**Your objective**: Transcribe each entry so that it matches the original exactly.

**Records for the task**:
* * * * * * *
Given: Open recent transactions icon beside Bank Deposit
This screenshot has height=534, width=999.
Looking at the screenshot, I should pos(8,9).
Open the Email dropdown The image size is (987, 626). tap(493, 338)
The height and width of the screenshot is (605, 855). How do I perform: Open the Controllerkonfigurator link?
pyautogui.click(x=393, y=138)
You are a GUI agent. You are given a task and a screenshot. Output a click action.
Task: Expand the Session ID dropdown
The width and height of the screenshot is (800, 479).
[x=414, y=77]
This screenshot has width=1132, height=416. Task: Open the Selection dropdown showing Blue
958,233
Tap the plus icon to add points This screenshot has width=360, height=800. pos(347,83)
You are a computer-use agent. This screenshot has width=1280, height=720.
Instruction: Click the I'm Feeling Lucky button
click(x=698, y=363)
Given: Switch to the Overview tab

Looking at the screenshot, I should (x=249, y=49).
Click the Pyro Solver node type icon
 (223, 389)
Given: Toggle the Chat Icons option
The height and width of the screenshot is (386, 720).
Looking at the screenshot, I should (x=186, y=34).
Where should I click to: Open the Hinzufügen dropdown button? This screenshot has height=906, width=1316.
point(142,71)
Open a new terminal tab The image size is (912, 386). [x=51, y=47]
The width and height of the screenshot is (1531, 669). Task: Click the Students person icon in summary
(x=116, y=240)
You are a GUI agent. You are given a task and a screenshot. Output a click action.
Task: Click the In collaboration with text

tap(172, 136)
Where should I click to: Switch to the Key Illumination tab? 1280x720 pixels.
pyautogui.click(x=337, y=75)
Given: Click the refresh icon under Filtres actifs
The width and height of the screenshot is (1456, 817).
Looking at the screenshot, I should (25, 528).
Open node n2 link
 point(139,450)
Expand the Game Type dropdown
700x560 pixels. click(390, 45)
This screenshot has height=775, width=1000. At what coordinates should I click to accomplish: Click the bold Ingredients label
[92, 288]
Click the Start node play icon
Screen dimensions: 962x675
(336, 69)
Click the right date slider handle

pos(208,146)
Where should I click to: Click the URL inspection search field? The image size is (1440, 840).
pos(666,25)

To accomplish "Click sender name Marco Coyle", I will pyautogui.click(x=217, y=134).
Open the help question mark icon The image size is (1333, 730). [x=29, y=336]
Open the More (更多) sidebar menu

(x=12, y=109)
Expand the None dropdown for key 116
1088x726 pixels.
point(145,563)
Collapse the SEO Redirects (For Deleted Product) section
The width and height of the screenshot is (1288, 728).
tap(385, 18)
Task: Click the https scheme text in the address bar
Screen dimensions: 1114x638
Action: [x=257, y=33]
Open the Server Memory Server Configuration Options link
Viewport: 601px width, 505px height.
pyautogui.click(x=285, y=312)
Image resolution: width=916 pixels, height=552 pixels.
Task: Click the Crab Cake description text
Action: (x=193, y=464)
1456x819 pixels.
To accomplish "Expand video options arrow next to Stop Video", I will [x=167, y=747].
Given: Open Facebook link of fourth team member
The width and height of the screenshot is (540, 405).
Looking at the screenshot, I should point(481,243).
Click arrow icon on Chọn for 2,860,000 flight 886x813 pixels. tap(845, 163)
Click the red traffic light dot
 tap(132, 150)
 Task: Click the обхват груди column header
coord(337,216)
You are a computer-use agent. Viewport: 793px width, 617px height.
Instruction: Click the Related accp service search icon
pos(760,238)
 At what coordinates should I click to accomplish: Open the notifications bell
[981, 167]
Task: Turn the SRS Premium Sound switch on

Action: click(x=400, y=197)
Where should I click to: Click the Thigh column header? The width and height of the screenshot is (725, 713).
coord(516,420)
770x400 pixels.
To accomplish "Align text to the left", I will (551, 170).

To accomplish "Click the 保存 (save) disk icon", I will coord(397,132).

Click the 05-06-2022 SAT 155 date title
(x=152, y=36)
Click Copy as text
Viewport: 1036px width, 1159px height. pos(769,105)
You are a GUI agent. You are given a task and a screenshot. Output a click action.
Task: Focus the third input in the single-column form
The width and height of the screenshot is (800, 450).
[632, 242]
* * * * * * *
**Exercise output**:
Given: Open recent transactions icon beside Bank Deposit
This screenshot has height=534, width=999.
Looking at the screenshot, I should pos(8,9).
Open the Email dropdown The image size is (987, 626). tap(493, 338)
The height and width of the screenshot is (605, 855). How do I perform: Open the Controllerkonfigurator link?
pyautogui.click(x=393, y=138)
You are a GUI agent. You are given a task and a screenshot. Output a click action.
Task: Expand the Session ID dropdown
The width and height of the screenshot is (800, 479).
[x=414, y=77]
This screenshot has width=1132, height=416. Task: Open the Selection dropdown showing Blue
958,233
Tap the plus icon to add points This screenshot has width=360, height=800. pos(347,83)
You are a computer-use agent. This screenshot has width=1280, height=720.
Instruction: Click the I'm Feeling Lucky button
click(x=698, y=363)
Given: Switch to the Overview tab

Looking at the screenshot, I should (x=249, y=49).
Click the Pyro Solver node type icon
 (223, 389)
Given: Toggle the Chat Icons option
The height and width of the screenshot is (386, 720).
Looking at the screenshot, I should (x=186, y=34).
Where should I click to: Open the Hinzufügen dropdown button? This screenshot has height=906, width=1316.
point(142,71)
Open a new terminal tab The image size is (912, 386). [x=51, y=47]
The width and height of the screenshot is (1531, 669). Task: Click the Students person icon in summary
(x=116, y=240)
You are a GUI agent. You are given a task and a screenshot. Output a click action.
Task: Click the In collaboration with text

tap(172, 136)
Where should I click to: Switch to the Key Illumination tab? 1280x720 pixels.
pyautogui.click(x=337, y=75)
Given: Click the refresh icon under Filtres actifs
The width and height of the screenshot is (1456, 817).
Looking at the screenshot, I should (25, 528).
Open node n2 link
 point(139,450)
Expand the Game Type dropdown
700x560 pixels. click(390, 45)
This screenshot has height=775, width=1000. At what coordinates should I click to accomplish: Click the bold Ingredients label
[92, 288]
Click the Start node play icon
Screen dimensions: 962x675
(336, 69)
Click the right date slider handle

pos(208,146)
Where should I click to: Click the URL inspection search field? The image size is (1440, 840).
pos(666,25)

To accomplish "Click sender name Marco Coyle", I will pyautogui.click(x=217, y=134).
Open the help question mark icon The image size is (1333, 730). [x=29, y=336]
Open the More (更多) sidebar menu

(x=12, y=109)
Expand the None dropdown for key 116
1088x726 pixels.
point(145,563)
Collapse the SEO Redirects (For Deleted Product) section
The width and height of the screenshot is (1288, 728).
tap(385, 18)
Task: Click the https scheme text in the address bar
Screen dimensions: 1114x638
Action: [x=257, y=33]
Open the Server Memory Server Configuration Options link
Viewport: 601px width, 505px height.
pyautogui.click(x=285, y=312)
Image resolution: width=916 pixels, height=552 pixels.
Task: Click the Crab Cake description text
Action: (x=193, y=464)
1456x819 pixels.
To accomplish "Expand video options arrow next to Stop Video", I will [x=167, y=747].
Given: Open Facebook link of fourth team member
The width and height of the screenshot is (540, 405).
Looking at the screenshot, I should point(481,243).
Click arrow icon on Chọn for 2,860,000 flight 886x813 pixels. tap(845, 163)
Click the red traffic light dot
 tap(132, 150)
 Task: Click the обхват груди column header
coord(337,216)
You are a computer-use agent. Viewport: 793px width, 617px height.
Instruction: Click the Related accp service search icon
pos(760,238)
 At what coordinates should I click to accomplish: Open the notifications bell
[981, 167]
Task: Turn the SRS Premium Sound switch on

Action: click(x=400, y=197)
Where should I click to: Click the Thigh column header? The width and height of the screenshot is (725, 713).
coord(516,420)
770x400 pixels.
To accomplish "Align text to the left", I will (551, 170).

To accomplish "Click the 保存 (save) disk icon", I will coord(397,132).

Click the 05-06-2022 SAT 155 date title
(x=152, y=36)
Click Copy as text
Viewport: 1036px width, 1159px height. pos(769,105)
You are a GUI agent. You are given a task and a screenshot. Output a click action.
Task: Focus the third input in the single-column form
The width and height of the screenshot is (800, 450).
[632, 242]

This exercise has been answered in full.